══ DOCUMENT EXTRACT ══

For Cambridge Classics, the strongest statements show super-curricular engagement: reading, museum visits, lectures, documentaries, language exploration, or thoughtful independent reflection on the ancient world. Genuine curiosity matters more than trying to sound impressive.
Non-academic extracurriculars like sport, volunteering, music or leadership are usually lower priority unless you connect them clearly to course-relevant preparation or skills. This is not a US-style application.
Its weight varies by college. Most colleges use it as interview material rather than as the main basis for selection. For Oxbridge applicants, Question 3 is usually best used for your most relevant preparation outside formal study — often super-curricular, though other experiences can be included if they are genuinely useful. See /personal-statements/classics/.
See a full annotated example with line-by-line expert commentary.

═══
══ EXCERPTED DATA ══

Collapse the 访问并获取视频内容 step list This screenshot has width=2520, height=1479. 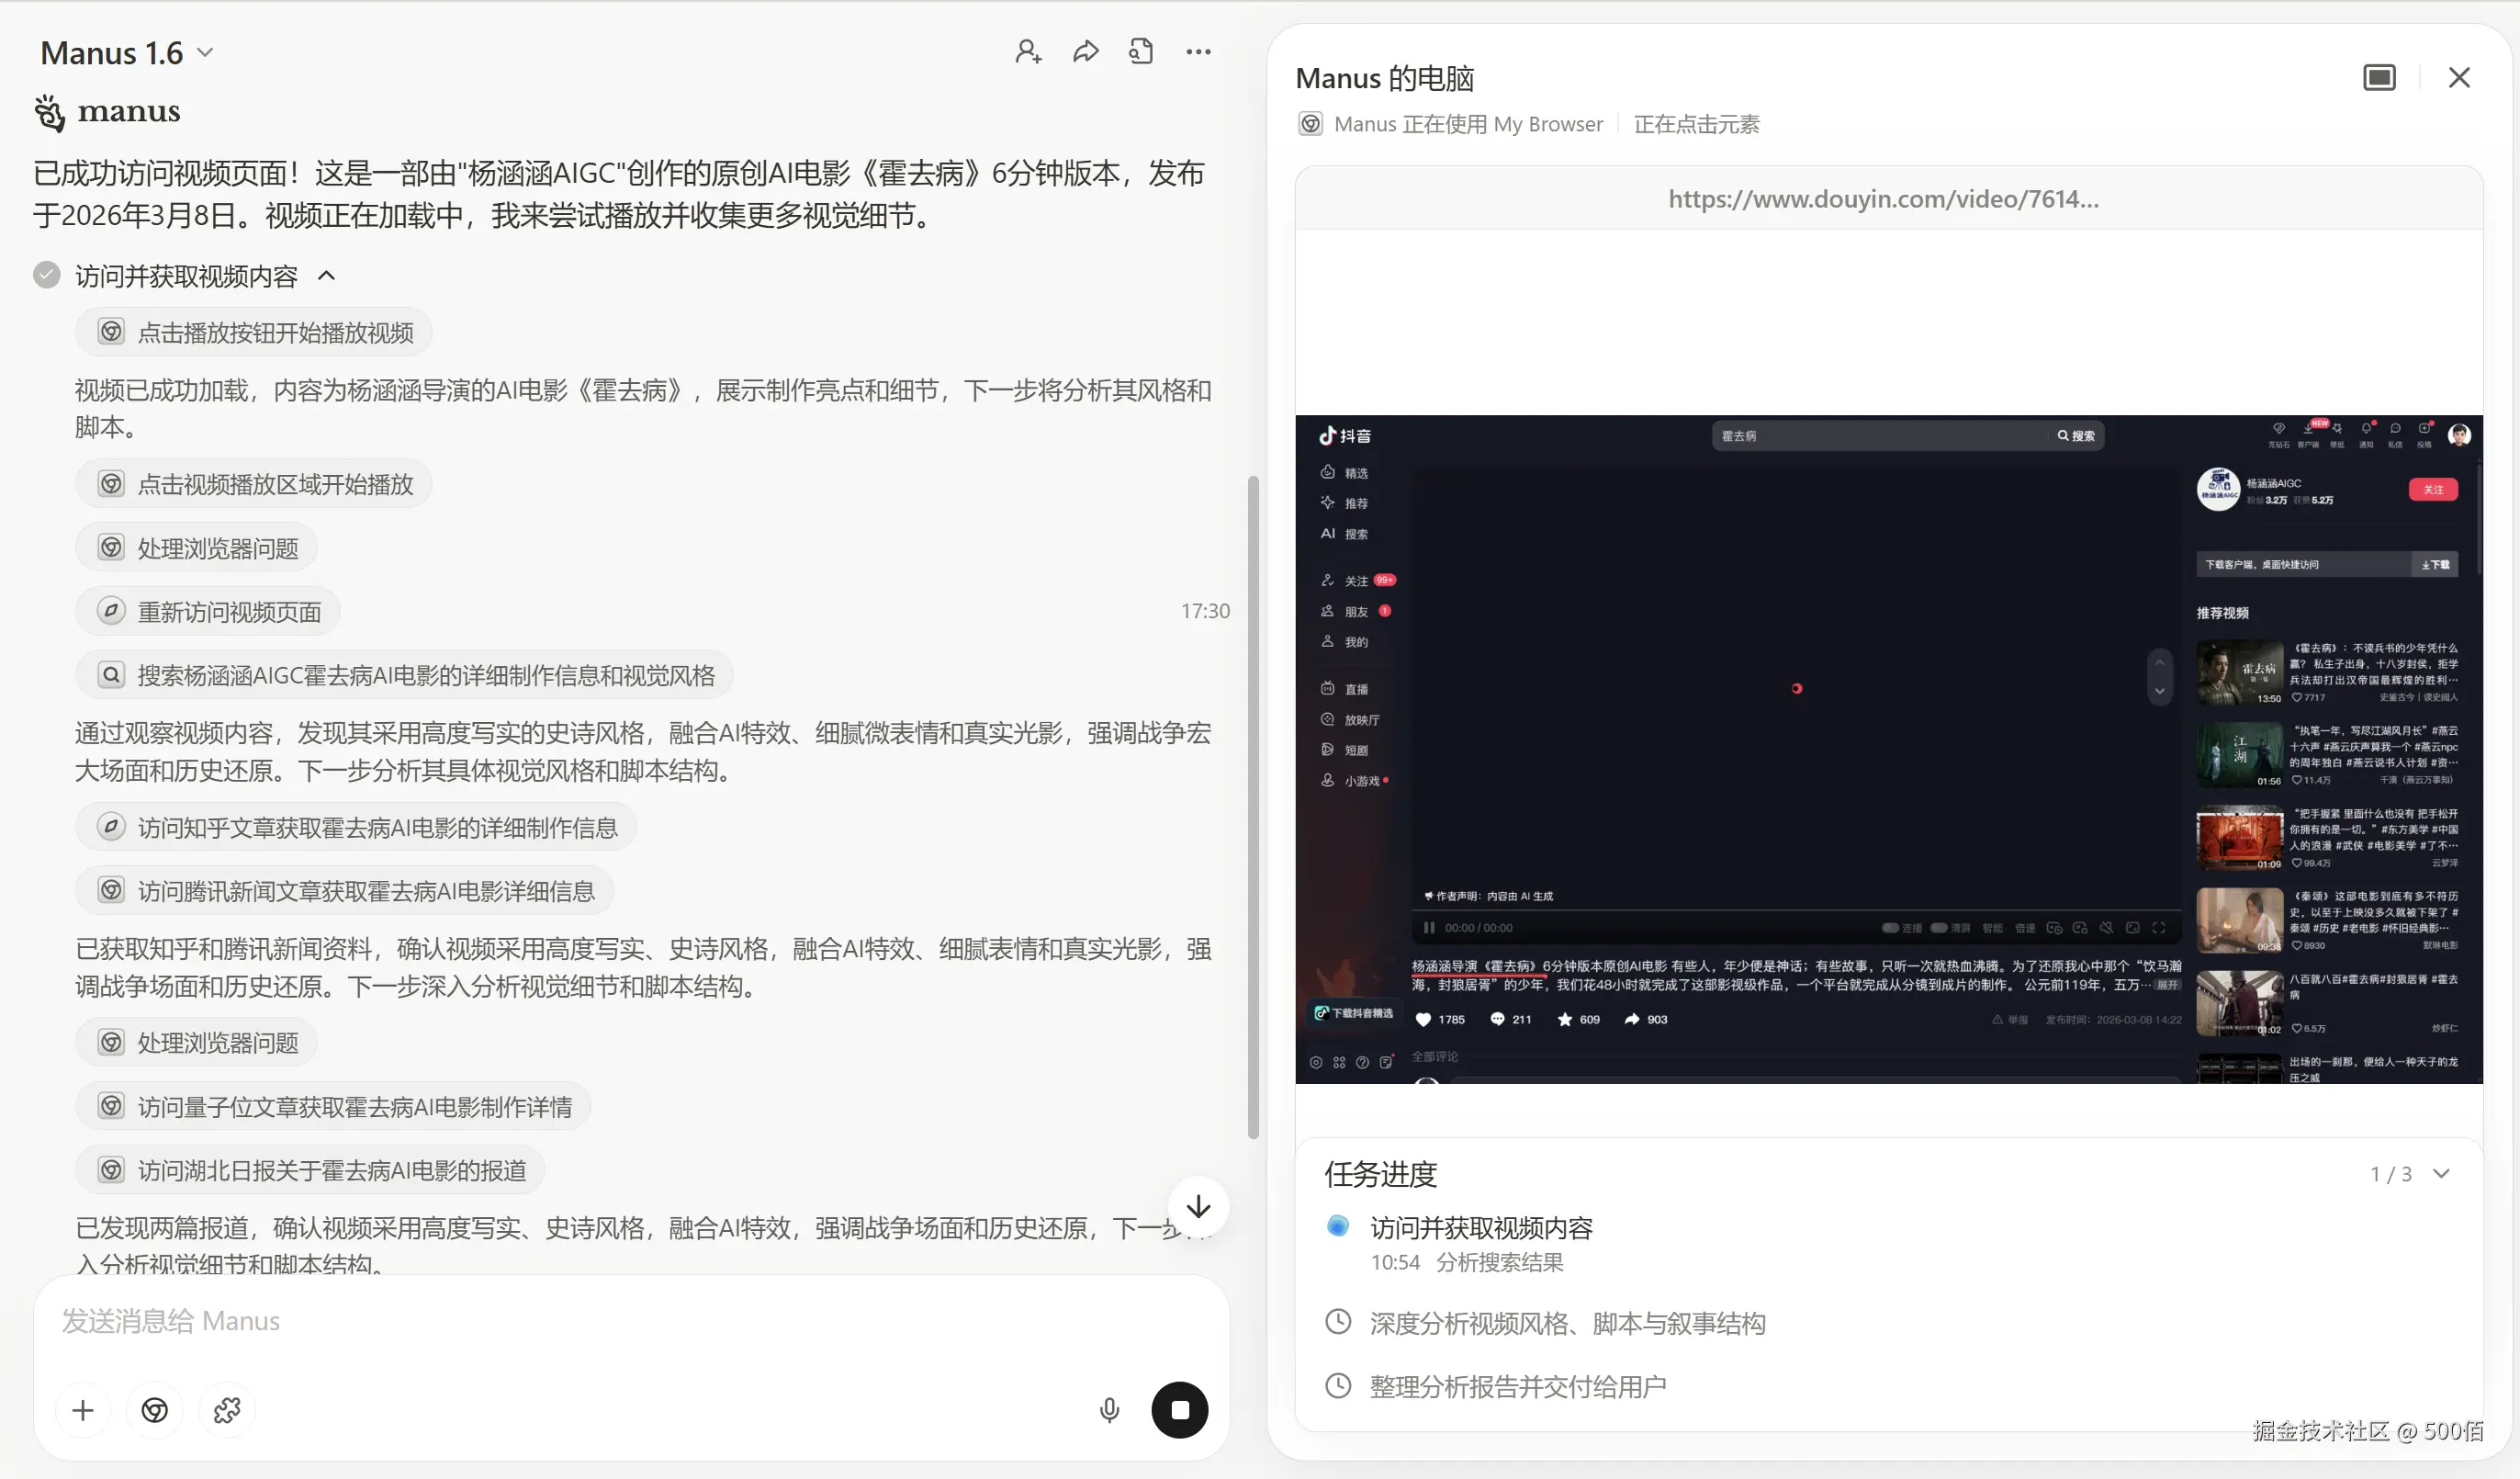[x=327, y=276]
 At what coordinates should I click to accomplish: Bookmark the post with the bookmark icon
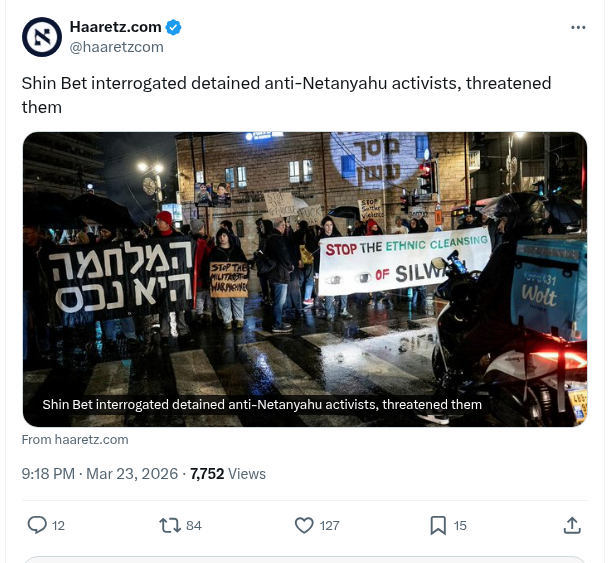pyautogui.click(x=438, y=525)
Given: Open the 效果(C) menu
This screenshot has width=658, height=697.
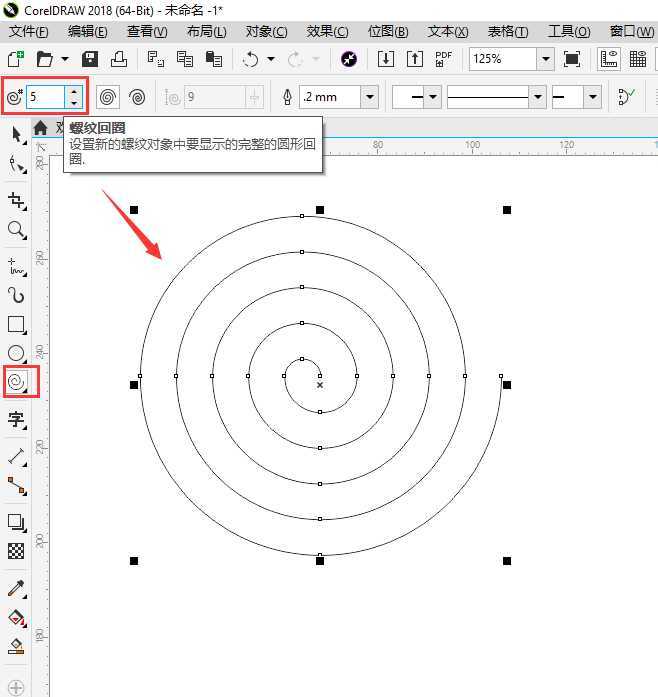Looking at the screenshot, I should click(327, 31).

═══

> **EXERCISES TO COMPLETE**
(a) Repeat word for word the part of the Classics personal statement advice starting at "For Cambridge Classics, the" and ending at "useful. See /personal-statements/classics/.".
(b) List every non-academic extracurricular activity that the Classics personal statement advice names.

> **SOLUTIONS IN ORDER**
(a)
For Cambridge Classics, the strongest statements show super-curricular engagement: reading, museum visits, lectures, documentaries, language exploration, or thoughtful independent reflection on the ancient world. Genuine curiosity matters more than trying to sound impressive.
Non-academic extracurriculars like sport, volunteering, music or leadership are usually lower priority unless you connect them clearly to course-relevant preparation or skills. This is not a US-style application.
Its weight varies by college. Most colleges use it as interview material rather than as the main basis for selection. For Oxbridge applicants, Question 3 is usually best used for your most relevant preparation outside formal study — often super-curricular, though other experiences can be included if they are genuinely useful. See /personal-statements/classics/.

(b) Sport, volunteering, music, leadership